There is no credible case that distress or damage over a de minimis threshold will be proved.  In the modern world it is not appropriate for a party to claim, (especially in the High Court) for breaches of this sort which are, frankly, trivial…the law will not supply a remedy in cases where effectively no harm has credibly been shown or be likely to be shown."

Johnson v Eastlight [2021] EWHC 3069

The Claimant was a party mentioned in a document that was inadvertently disclosed, but was deleted by the recipient with the same alacrity as occurred in Rolfe.  As in Rolfe the Defendant applied for the Claimant's claim to be summarily dismissed.

Master Thornett was clearly unconvinced as to the merits of the Claimant's claim (noting that their information was "not of an obviously sensitive nature in itself" and the Claimant had in fact publicised the relevant information by issuing the proceedings without seeking to seal the Court file).  However, he considered that it marginally passed the relevant test, it should be remitted to the County Court.  He emphasised that the claim should never have been pursued in the High Court, noting:

"No serious privately paying litigant would contemplate spending over £50,000 in costs, not all of which may prove recoverable even in the event of success, and similarly expose themselves to the risk of a significant adverse costs order following High Court litigation if unsuccessful, for a damages claim less than £3,000.  The presentation and processing of this case to-date in this forum has, I am satisfied, constituted a form of procedural abuse".

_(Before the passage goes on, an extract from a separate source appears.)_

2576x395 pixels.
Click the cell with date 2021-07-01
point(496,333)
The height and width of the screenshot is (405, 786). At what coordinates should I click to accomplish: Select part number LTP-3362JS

Ashley v Amplifon Ltd [2021] EWHC 2921 (QB)

The Claimant sought damages arising from the inadvertent disclosure of their employment contract to another employee.  Whilst, unlike Rolfe, the Claimant's claim survived strike-out and was remitted to the County Court for determination, it did so only marginally, with Kerr J noting that the claim may not be worth the candle:

"Access to justice includes the right to litigate modest claims for amounts that may seem trivial to lawyers but are not to the party seeking not just the money but to vindicate their rights.  Whether the claim is worth the candle must be seen in that light."

These decisions, like the Supreme Court's Lloyd, are reflective of the fact that the English Court is not tolerant of small claims, with limited evidence of loss, being pursued before the High Court (which became somewhat of a trend following the Court of Appeal's decision in Lloyd), to the extent that they are to be pursued at all.

Given these decisions, and Saini J's recent decision in Warren (as to which see here), the torrent of these claims, which had been deluging the High Court, is likely now to slow to more of a manageable trickle.

German court asks CJEU to clarify whether calculating consumer credit scores falls within the scope of automated decision-making under GDPR.

The Administrative Court of Wiesbaden has referred two questions to the CJEU regarding the scope of protections afforded under Article 22(1) GDPR pertaining to automatic decision-making and profiling in the context of calculating an individual's credit score.

This referral arises from an unnamed individual's claim against a private credit report agency, SCHUFA Holding AG ("SCHUFA"), following a bank's refusal to provide the individual with a bank loan on the basis of a low score provided by SCHUFA.  The individual requested SCHUFA to provide her with information concerning her circumstances as well as deletions of certain entries.  SCHUFA provided the individual with information on her score and on the functioning of its score calculation but did not disclose the factors accounted for when the score was calculated and the weighting of each factor.  The individual then unsuccessfully complained to the Hessian Data Protection Authority ("Hessian DPA").  The Hessian DPA reasoned that SCHUFA did not need to disclose how the scores were calculated and reasoned that they were therefore in compliance with the German Federal Data Protection Act. The individual thereafter commenced court process.